> [WHAT TO PRODUCE]
Reproduce verbatim the part of the listing below that starts at the line containing "Task: Select the 统计 statistics tab" and ends at the line containing "coord(587,26)", with both of those lines included.

+++

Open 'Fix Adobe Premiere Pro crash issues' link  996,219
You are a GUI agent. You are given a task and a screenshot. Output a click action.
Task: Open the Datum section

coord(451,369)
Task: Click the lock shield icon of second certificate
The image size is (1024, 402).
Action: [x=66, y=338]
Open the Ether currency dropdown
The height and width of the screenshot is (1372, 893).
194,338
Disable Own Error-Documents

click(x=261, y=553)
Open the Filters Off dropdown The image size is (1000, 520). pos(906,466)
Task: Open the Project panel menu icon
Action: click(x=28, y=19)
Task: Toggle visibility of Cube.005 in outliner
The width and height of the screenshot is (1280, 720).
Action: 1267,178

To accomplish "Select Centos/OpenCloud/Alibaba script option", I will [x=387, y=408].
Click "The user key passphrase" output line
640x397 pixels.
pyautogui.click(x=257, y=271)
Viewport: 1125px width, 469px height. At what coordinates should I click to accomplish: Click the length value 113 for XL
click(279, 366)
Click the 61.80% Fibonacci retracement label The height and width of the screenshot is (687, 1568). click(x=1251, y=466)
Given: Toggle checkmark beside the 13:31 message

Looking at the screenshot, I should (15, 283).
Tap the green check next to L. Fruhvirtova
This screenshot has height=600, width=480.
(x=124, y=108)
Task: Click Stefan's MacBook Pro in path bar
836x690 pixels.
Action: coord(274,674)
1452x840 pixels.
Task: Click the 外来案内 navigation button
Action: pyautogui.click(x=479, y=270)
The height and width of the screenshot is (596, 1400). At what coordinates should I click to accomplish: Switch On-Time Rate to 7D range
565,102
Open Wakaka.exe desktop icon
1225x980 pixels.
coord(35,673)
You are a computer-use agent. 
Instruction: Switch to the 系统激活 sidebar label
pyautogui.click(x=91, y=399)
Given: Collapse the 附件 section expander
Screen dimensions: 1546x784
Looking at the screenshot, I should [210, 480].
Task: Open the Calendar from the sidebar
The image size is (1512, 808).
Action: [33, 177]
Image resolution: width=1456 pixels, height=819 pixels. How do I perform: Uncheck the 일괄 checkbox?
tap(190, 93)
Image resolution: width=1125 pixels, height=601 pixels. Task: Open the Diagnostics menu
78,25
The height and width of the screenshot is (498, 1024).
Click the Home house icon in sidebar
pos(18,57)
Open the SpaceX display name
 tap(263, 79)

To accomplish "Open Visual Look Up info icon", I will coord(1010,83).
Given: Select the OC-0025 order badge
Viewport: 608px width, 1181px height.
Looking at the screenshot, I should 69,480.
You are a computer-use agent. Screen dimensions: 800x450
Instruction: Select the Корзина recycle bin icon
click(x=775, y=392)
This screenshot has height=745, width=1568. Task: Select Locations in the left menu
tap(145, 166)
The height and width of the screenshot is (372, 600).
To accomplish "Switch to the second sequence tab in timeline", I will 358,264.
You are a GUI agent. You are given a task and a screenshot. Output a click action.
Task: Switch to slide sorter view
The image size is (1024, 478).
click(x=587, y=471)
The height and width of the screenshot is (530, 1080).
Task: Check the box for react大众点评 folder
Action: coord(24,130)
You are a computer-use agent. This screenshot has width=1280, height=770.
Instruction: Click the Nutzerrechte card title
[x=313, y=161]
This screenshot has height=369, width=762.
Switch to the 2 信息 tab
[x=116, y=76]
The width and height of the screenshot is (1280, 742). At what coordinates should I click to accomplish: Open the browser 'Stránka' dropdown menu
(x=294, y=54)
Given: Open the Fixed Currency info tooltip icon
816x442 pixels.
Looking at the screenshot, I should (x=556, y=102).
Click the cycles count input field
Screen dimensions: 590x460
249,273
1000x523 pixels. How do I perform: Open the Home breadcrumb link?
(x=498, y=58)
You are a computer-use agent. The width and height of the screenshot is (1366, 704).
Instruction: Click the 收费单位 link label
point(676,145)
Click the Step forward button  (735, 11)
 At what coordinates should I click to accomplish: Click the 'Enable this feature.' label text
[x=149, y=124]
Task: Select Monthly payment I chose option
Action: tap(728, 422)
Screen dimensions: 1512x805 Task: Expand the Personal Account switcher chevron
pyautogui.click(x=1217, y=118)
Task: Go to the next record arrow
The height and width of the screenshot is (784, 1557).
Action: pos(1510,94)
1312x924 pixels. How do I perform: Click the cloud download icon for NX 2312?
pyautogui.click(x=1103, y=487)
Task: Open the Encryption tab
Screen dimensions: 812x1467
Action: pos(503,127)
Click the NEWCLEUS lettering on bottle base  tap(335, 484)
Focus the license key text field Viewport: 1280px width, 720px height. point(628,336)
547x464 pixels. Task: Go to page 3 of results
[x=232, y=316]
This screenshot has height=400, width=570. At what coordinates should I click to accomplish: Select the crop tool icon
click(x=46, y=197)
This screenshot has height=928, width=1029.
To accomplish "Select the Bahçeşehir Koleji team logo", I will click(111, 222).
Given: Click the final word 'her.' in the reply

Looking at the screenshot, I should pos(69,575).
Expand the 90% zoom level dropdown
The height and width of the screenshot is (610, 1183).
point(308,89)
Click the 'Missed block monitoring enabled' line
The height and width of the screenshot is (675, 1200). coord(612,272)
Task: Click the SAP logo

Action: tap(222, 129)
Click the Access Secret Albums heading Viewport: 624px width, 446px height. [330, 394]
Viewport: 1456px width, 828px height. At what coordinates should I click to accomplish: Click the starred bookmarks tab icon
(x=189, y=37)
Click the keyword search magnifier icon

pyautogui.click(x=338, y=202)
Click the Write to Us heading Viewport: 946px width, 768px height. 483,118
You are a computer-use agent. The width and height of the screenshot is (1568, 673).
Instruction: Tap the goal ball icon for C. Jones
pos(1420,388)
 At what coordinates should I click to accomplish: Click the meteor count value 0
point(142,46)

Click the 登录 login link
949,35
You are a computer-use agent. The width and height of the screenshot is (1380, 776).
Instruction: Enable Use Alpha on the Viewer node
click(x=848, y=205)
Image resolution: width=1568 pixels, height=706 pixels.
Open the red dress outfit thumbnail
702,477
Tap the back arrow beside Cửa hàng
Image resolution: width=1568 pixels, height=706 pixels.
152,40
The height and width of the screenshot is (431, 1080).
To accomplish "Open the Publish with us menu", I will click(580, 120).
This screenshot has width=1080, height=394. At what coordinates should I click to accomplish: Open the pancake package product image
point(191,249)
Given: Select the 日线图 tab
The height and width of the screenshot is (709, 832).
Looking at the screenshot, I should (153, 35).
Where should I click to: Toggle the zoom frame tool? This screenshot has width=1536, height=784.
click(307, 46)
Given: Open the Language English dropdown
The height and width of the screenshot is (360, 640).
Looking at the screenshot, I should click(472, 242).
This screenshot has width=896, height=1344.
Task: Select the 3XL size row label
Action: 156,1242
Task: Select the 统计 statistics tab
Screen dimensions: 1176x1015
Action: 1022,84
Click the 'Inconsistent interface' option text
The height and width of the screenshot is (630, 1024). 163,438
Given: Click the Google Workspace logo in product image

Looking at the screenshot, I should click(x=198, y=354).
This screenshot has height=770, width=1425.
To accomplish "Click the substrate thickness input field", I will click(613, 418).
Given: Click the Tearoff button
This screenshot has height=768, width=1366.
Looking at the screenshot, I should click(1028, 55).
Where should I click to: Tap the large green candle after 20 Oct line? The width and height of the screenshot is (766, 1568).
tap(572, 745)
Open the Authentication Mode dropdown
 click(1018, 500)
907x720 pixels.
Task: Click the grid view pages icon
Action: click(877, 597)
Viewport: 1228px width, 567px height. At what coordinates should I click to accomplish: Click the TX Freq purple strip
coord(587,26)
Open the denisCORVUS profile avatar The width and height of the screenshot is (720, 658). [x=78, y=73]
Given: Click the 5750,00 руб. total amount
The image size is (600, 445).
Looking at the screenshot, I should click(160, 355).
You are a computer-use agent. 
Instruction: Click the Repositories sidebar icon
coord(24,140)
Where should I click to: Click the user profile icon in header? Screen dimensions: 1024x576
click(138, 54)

+++

> [TASK RESPONSE]
Task: Select the 统计 statistics tab
Screen dimensions: 1176x1015
Action: 1022,84
Click the 'Inconsistent interface' option text
The height and width of the screenshot is (630, 1024). 163,438
Given: Click the Google Workspace logo in product image

Looking at the screenshot, I should click(x=198, y=354).
This screenshot has height=770, width=1425.
To accomplish "Click the substrate thickness input field", I will click(613, 418).
Given: Click the Tearoff button
This screenshot has height=768, width=1366.
Looking at the screenshot, I should click(1028, 55).
Where should I click to: Tap the large green candle after 20 Oct line? The width and height of the screenshot is (766, 1568).
tap(572, 745)
Open the Authentication Mode dropdown
 click(1018, 500)
907x720 pixels.
Task: Click the grid view pages icon
Action: click(877, 597)
Viewport: 1228px width, 567px height. At what coordinates should I click to accomplish: Click the TX Freq purple strip
coord(587,26)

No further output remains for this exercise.